** BEGIN RECORDS SHOWN **

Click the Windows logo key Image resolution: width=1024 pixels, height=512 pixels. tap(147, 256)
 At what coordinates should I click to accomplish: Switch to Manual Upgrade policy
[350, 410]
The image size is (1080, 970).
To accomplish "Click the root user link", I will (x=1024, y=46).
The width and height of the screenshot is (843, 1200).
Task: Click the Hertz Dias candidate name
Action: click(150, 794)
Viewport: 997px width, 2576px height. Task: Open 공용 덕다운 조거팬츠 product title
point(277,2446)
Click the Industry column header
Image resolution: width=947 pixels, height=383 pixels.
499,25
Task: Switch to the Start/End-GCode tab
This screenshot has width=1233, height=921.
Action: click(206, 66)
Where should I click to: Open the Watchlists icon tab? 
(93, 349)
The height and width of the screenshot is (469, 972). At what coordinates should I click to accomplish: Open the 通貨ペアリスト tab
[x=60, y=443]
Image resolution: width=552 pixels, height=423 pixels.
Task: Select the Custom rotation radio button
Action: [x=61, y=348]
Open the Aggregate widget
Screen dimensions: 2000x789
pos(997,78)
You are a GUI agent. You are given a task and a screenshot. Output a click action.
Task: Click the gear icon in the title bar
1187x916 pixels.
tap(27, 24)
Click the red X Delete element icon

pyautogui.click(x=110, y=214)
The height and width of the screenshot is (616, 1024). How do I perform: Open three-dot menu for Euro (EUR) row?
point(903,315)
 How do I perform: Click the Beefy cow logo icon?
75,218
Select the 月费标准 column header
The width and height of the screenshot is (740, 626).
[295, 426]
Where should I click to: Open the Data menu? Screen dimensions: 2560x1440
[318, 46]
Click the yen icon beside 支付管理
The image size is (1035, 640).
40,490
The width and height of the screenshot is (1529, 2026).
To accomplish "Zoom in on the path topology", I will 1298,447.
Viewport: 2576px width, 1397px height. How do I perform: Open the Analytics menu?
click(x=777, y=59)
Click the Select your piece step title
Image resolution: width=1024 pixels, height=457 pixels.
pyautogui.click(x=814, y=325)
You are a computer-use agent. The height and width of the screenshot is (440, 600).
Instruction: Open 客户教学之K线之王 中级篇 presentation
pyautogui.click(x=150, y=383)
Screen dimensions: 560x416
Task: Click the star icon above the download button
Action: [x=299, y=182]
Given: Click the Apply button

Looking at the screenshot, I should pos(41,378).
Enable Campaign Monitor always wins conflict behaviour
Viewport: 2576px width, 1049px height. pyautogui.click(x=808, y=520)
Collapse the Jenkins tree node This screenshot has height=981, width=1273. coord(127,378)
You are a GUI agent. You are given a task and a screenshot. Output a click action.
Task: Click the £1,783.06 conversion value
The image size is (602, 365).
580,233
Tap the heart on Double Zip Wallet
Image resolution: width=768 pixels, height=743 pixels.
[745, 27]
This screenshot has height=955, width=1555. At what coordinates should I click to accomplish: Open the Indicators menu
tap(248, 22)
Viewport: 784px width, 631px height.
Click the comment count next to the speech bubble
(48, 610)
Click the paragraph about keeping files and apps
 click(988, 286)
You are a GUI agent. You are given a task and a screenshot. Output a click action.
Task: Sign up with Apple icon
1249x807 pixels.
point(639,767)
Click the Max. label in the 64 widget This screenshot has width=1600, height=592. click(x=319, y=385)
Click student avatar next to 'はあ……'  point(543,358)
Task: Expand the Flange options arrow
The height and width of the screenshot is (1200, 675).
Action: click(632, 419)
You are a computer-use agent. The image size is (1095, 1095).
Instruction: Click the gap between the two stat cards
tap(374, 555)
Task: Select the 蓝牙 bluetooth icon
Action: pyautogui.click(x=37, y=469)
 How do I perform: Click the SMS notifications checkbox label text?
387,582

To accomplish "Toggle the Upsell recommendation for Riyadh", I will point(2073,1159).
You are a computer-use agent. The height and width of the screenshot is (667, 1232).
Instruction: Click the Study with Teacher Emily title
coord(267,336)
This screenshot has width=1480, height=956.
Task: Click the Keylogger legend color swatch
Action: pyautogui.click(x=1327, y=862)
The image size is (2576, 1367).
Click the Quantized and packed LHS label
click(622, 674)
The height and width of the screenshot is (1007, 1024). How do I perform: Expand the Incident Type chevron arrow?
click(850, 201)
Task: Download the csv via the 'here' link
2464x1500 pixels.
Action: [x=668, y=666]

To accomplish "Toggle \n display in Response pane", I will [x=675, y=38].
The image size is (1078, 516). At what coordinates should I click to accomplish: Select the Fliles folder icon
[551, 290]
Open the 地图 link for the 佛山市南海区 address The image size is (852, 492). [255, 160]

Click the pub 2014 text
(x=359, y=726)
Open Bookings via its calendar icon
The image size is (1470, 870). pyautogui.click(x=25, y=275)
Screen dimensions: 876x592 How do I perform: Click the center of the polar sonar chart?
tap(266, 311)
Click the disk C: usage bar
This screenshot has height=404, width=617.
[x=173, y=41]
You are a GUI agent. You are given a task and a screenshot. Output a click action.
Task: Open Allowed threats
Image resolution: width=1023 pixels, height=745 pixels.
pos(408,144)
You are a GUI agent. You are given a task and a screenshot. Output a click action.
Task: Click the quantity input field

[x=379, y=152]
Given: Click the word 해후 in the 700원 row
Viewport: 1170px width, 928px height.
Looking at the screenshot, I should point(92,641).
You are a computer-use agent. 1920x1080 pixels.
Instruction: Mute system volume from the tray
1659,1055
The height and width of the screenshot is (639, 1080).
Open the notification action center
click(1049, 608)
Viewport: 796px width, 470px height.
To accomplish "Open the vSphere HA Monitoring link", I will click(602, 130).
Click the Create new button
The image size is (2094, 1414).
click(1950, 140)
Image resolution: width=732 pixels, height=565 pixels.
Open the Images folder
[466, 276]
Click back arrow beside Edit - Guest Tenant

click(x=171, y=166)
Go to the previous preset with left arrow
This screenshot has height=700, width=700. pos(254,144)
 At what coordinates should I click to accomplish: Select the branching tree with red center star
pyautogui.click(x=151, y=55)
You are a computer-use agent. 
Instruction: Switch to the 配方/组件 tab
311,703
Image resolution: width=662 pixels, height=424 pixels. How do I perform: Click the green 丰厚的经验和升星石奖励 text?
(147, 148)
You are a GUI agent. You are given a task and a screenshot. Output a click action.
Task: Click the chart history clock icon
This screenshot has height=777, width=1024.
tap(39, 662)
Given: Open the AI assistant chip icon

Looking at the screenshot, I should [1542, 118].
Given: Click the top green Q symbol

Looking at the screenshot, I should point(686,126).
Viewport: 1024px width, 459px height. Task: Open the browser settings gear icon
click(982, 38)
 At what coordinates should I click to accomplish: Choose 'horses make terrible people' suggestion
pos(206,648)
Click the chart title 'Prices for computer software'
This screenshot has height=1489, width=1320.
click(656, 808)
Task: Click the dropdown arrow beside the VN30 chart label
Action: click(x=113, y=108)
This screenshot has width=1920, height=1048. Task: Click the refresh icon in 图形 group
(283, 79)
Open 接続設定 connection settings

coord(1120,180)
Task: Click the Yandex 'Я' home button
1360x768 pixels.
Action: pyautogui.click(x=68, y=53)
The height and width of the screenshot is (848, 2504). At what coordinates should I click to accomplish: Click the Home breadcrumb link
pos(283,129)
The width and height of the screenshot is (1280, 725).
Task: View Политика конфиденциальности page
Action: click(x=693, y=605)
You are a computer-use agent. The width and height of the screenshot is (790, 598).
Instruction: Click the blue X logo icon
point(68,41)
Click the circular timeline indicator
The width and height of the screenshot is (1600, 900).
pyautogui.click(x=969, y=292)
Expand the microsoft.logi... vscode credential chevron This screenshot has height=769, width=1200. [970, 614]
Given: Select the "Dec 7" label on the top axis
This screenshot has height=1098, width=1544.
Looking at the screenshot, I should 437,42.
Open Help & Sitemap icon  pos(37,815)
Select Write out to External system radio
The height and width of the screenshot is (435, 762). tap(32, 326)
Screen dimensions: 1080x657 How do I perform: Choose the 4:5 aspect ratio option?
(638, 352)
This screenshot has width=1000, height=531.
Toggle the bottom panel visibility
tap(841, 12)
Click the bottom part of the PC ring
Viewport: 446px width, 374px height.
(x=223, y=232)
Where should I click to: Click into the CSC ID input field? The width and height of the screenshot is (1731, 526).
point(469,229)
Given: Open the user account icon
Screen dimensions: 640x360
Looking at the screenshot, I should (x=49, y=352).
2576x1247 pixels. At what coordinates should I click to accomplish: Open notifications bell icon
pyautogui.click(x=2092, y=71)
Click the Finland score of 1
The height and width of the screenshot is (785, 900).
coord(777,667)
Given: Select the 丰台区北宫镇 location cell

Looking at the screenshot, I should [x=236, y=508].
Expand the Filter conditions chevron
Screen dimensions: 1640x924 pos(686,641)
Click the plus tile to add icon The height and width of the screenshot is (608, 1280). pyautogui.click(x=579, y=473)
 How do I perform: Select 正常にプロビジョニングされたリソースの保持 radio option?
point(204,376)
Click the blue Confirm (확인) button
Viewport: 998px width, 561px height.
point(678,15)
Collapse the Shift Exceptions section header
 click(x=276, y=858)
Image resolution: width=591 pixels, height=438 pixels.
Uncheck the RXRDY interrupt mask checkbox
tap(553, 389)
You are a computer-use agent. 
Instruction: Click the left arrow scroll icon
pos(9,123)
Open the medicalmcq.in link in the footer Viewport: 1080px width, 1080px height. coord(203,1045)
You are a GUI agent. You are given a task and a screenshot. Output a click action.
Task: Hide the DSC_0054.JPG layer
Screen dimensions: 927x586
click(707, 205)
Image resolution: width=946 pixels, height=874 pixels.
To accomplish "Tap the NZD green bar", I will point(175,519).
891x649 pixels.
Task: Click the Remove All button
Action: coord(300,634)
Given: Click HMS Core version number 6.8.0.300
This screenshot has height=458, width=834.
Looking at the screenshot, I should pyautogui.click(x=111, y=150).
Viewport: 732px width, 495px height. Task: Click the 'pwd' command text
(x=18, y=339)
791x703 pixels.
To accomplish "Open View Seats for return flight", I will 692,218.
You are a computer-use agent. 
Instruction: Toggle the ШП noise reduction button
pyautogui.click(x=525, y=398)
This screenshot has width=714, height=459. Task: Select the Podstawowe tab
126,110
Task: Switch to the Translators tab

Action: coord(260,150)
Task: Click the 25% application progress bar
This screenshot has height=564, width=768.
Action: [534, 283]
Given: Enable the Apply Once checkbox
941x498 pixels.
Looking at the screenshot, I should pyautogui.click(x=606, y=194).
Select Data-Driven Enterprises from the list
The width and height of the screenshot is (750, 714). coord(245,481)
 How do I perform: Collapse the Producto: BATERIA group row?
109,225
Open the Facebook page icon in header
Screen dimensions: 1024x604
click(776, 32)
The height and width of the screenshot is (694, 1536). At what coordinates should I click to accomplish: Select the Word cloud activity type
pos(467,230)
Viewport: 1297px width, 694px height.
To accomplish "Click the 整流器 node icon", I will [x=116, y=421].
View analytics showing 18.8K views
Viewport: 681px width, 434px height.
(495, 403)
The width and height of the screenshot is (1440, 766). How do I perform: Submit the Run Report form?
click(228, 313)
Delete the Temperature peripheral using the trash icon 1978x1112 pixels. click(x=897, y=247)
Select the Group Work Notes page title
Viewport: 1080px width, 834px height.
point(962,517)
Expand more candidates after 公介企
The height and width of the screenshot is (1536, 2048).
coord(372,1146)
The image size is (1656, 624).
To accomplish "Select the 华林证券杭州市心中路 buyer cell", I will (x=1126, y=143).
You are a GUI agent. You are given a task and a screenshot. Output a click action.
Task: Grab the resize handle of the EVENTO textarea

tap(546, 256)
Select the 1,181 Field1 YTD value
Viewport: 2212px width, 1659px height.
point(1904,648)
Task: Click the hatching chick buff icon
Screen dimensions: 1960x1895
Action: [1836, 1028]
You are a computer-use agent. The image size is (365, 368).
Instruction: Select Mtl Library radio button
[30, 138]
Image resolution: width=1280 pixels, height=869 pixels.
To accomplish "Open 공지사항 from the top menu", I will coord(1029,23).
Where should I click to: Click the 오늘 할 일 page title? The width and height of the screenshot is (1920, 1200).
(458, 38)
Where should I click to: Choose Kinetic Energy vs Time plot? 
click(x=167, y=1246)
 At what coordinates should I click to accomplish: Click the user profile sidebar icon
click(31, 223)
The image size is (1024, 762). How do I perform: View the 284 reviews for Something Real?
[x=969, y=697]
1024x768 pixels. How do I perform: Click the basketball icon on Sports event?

** END RECORDS SHOWN **

# WORK TO DO:
Repeat the entries word for word, from the line containing "I will point(2073,1159)." through the line containing "The image size is (1470, 870).", both included.

# RESPONSE:
To accomplish "Toggle the Upsell recommendation for Riyadh", I will point(2073,1159).
You are a computer-use agent. The height and width of the screenshot is (667, 1232).
Instruction: Click the Study with Teacher Emily title
coord(267,336)
This screenshot has width=1480, height=956.
Task: Click the Keylogger legend color swatch
Action: pyautogui.click(x=1327, y=862)
The image size is (2576, 1367).
Click the Quantized and packed LHS label
click(622, 674)
The height and width of the screenshot is (1007, 1024). How do I perform: Expand the Incident Type chevron arrow?
click(850, 201)
Task: Download the csv via the 'here' link
2464x1500 pixels.
Action: [x=668, y=666]

To accomplish "Toggle \n display in Response pane", I will [x=675, y=38].
The image size is (1078, 516). At what coordinates should I click to accomplish: Select the Fliles folder icon
[551, 290]
Open the 地图 link for the 佛山市南海区 address The image size is (852, 492). [255, 160]

Click the pub 2014 text
(x=359, y=726)
Open Bookings via its calendar icon
The image size is (1470, 870). pyautogui.click(x=25, y=275)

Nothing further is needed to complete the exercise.